By Jan McDaniel | 07/08/09 | 12:00 AM EDT | 0 Comments

Power must be shared to be exercised. The manner and extent of power sharing is the subject of a large portion of human history. And a large portion of that history is concerned with the sharing of power between religious and secular authorities.

Iran and Turkey are writing the latest chapter in the story of power sharing between Islamic and secular authorities.  The majority in Turkey are demanding more religious content in government, Iran may be going the other way.        

The authors of the Koran constructed in the figure of Mohammed the embodiment of the religion and the state in one person. The caliphs of the Islamic empires were not clerics, but were required to be Muslims in good standing. The religious leaders exercised the power of deciding what behavior was acceptable in a good Muslim. 

For example, the Sauds of Arabia gained political control of the country by agreeing to Wahhabist religious demands. This kind of power sharing was common between Christian kings and popes. 

Then Khomeini came to power in Iran with a different sort of power sharing. What he proposed was based on the Islamic legal theory of Vilayat al Faqih or rule of the jurist. The idea was to give elected officials some power, but to reserve final authority for the earthly representative of the 12th Imam who was to come and rule. 
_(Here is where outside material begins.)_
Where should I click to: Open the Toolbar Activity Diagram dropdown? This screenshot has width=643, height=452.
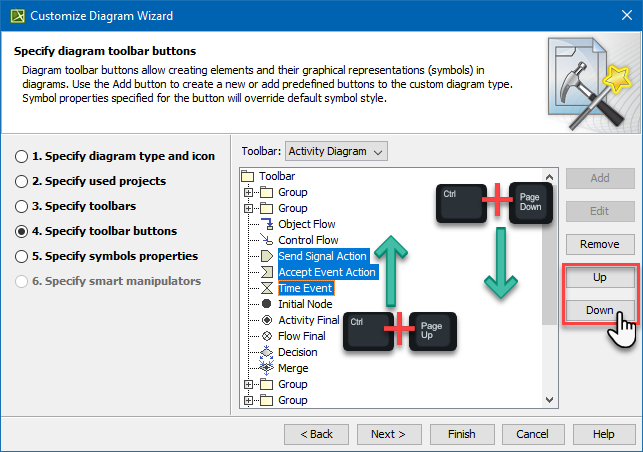[336, 151]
What Iran and Turkey are finding is that, in politics as in biology, you can’t be a little bit pregnant. When secular and religious principles clash, only one can win. That is when lines of authority become clear and those being ruled find out how much their voice counts in deciding who rules.   

There is a three-way split in Iran. Khamenei and Mousavi want to continue under the rule of the jurist, but they disagree on the name of the jurist. Many of the people who were demonstrating in the streets of Iran and elsewhere want to reverse the power sharing arrangement, with elected officials having the final say.                 
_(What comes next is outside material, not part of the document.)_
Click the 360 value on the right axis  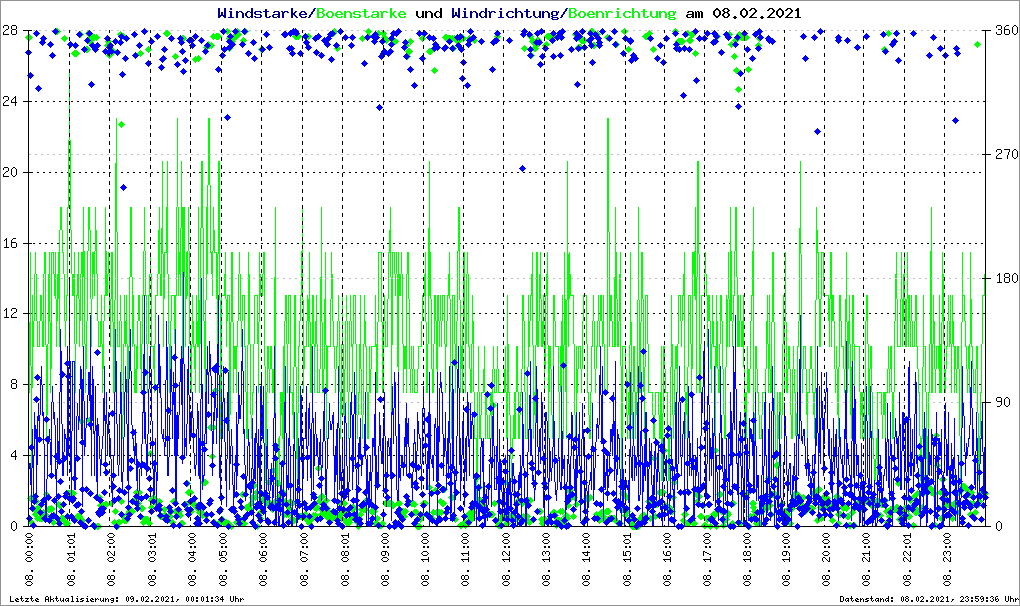pos(1004,31)
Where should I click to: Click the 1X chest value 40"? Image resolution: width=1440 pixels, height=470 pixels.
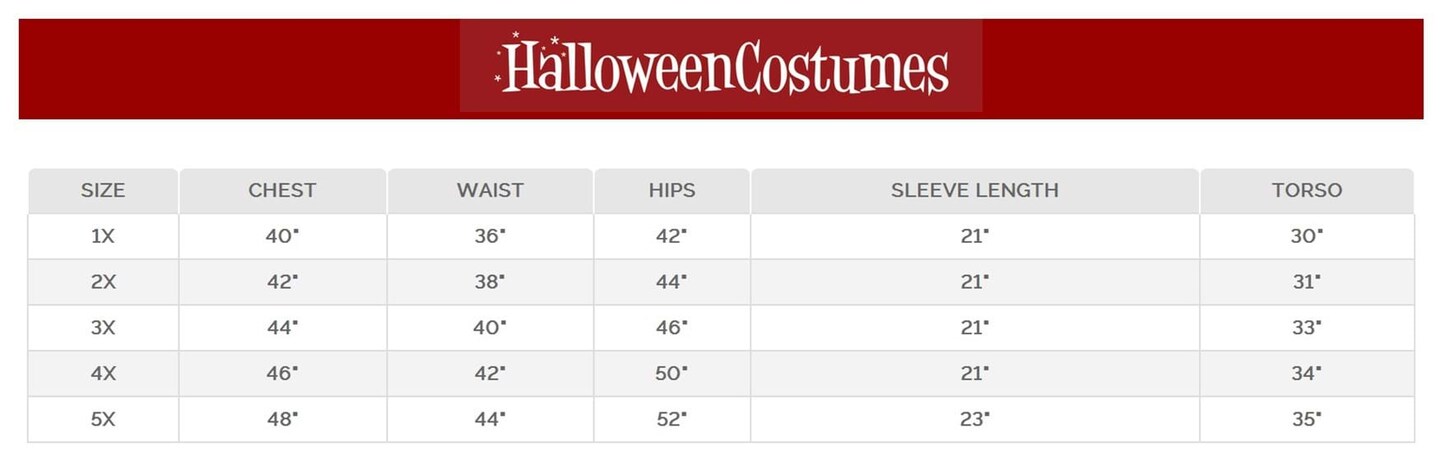point(282,236)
Candidate Mousavi is evidently raising the stakes as reported in the New York Times:

If the large volume of cheating and vote rigging, which has set fire to the hay of people’s anger, is expressed as the evidence of fairness, the republican nature of the state will be killed and, in practice, the ideology that Islam and republicanism are incompatible will be proven,” wrote Mr. Moussavi in a letter calling for a new vote after the election. 
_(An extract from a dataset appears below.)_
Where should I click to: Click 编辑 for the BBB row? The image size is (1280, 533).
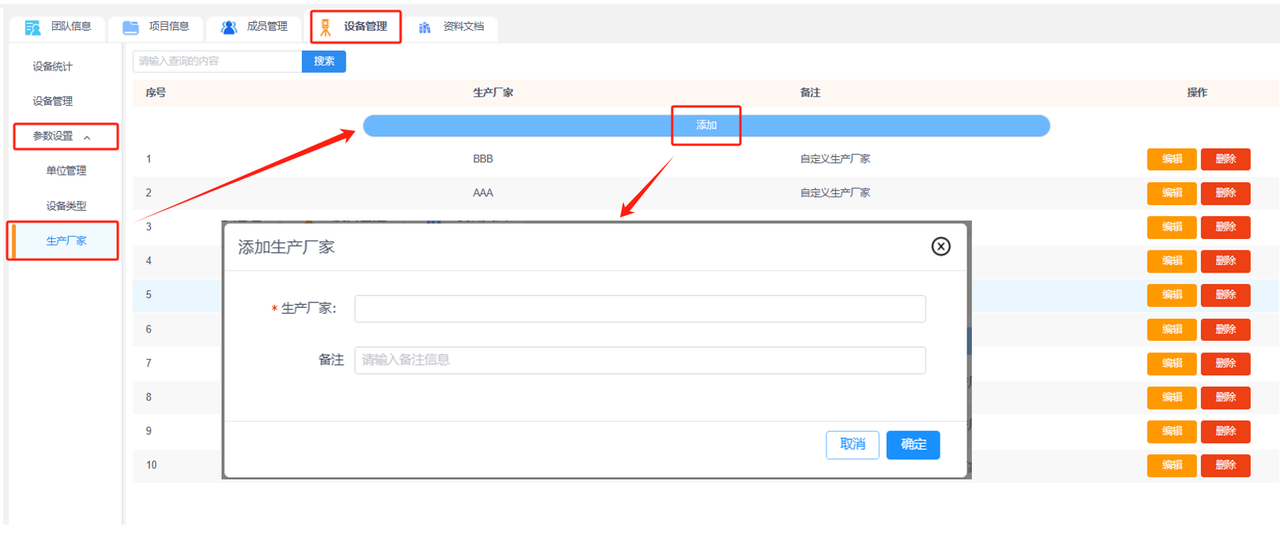(1171, 159)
Cheating in an election does not prove anything about the compatibility of Islam and republicanism. But history does. When in history has a pious Islamic society chosen to govern itself by the expression of the will of the majority, when that will opposed Islamic law? 

The Koran is very specific in describing the Islamic requirements of power sharing. No man-made law can supersede the law of Islam-- the law of Allah. This is the ultimate source of the friction between secular and religious power sharing in Islamic countries. 

To the extent that Muslims follow Islamic law, they reject democracy.